Directions
Each record must reappear in the answer exactly as it is written.

● ● ● ● ● ● ●

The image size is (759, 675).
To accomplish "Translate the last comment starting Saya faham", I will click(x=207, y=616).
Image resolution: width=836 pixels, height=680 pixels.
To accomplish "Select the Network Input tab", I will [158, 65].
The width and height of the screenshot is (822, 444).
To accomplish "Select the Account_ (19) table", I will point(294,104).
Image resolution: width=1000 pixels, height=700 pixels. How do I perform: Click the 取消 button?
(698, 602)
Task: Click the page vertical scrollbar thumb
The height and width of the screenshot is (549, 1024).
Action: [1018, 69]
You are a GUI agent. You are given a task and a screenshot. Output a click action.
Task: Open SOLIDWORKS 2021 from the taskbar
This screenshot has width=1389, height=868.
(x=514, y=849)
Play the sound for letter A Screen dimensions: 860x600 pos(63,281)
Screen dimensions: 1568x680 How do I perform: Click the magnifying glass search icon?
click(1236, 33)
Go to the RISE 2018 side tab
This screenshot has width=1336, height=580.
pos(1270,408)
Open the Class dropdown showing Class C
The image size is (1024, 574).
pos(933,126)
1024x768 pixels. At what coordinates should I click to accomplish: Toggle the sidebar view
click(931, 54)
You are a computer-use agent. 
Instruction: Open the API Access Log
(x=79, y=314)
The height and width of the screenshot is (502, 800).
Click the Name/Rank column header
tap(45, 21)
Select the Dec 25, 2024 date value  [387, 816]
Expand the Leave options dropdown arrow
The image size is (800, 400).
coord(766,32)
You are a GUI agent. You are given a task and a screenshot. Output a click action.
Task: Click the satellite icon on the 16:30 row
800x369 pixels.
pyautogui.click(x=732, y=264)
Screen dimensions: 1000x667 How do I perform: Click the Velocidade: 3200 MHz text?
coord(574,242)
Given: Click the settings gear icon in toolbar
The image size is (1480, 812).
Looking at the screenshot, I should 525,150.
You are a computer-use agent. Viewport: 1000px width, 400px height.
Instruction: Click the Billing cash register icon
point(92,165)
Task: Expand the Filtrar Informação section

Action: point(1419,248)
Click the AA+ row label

● ● ● ● ● ● ●

Result of the task
The image size is (759, 675).
To accomplish "Translate the last comment starting Saya faham", I will click(x=207, y=616).
Image resolution: width=836 pixels, height=680 pixels.
To accomplish "Select the Network Input tab", I will [158, 65].
The width and height of the screenshot is (822, 444).
To accomplish "Select the Account_ (19) table", I will point(294,104).
Image resolution: width=1000 pixels, height=700 pixels. How do I perform: Click the 取消 button?
(698, 602)
Task: Click the page vertical scrollbar thumb
The height and width of the screenshot is (549, 1024).
Action: [1018, 69]
You are a GUI agent. You are given a task and a screenshot. Output a click action.
Task: Open SOLIDWORKS 2021 from the taskbar
This screenshot has width=1389, height=868.
(x=514, y=849)
Play the sound for letter A Screen dimensions: 860x600 pos(63,281)
Screen dimensions: 1568x680 How do I perform: Click the magnifying glass search icon?
click(1236, 33)
Go to the RISE 2018 side tab
This screenshot has width=1336, height=580.
pos(1270,408)
Open the Class dropdown showing Class C
The image size is (1024, 574).
pos(933,126)
1024x768 pixels. At what coordinates should I click to accomplish: Toggle the sidebar view
click(931, 54)
You are a computer-use agent. 
Instruction: Open the API Access Log
(x=79, y=314)
The height and width of the screenshot is (502, 800).
Click the Name/Rank column header
tap(45, 21)
Select the Dec 25, 2024 date value  [387, 816]
Expand the Leave options dropdown arrow
The image size is (800, 400).
coord(766,32)
You are a GUI agent. You are given a task and a screenshot. Output a click action.
Task: Click the satellite icon on the 16:30 row
800x369 pixels.
pyautogui.click(x=732, y=264)
Screen dimensions: 1000x667 How do I perform: Click the Velocidade: 3200 MHz text?
coord(574,242)
Given: Click the settings gear icon in toolbar
The image size is (1480, 812).
Looking at the screenshot, I should 525,150.
You are a computer-use agent. Viewport: 1000px width, 400px height.
Instruction: Click the Billing cash register icon
point(92,165)
Task: Expand the Filtrar Informação section

Action: point(1419,248)
Click the AA+ row label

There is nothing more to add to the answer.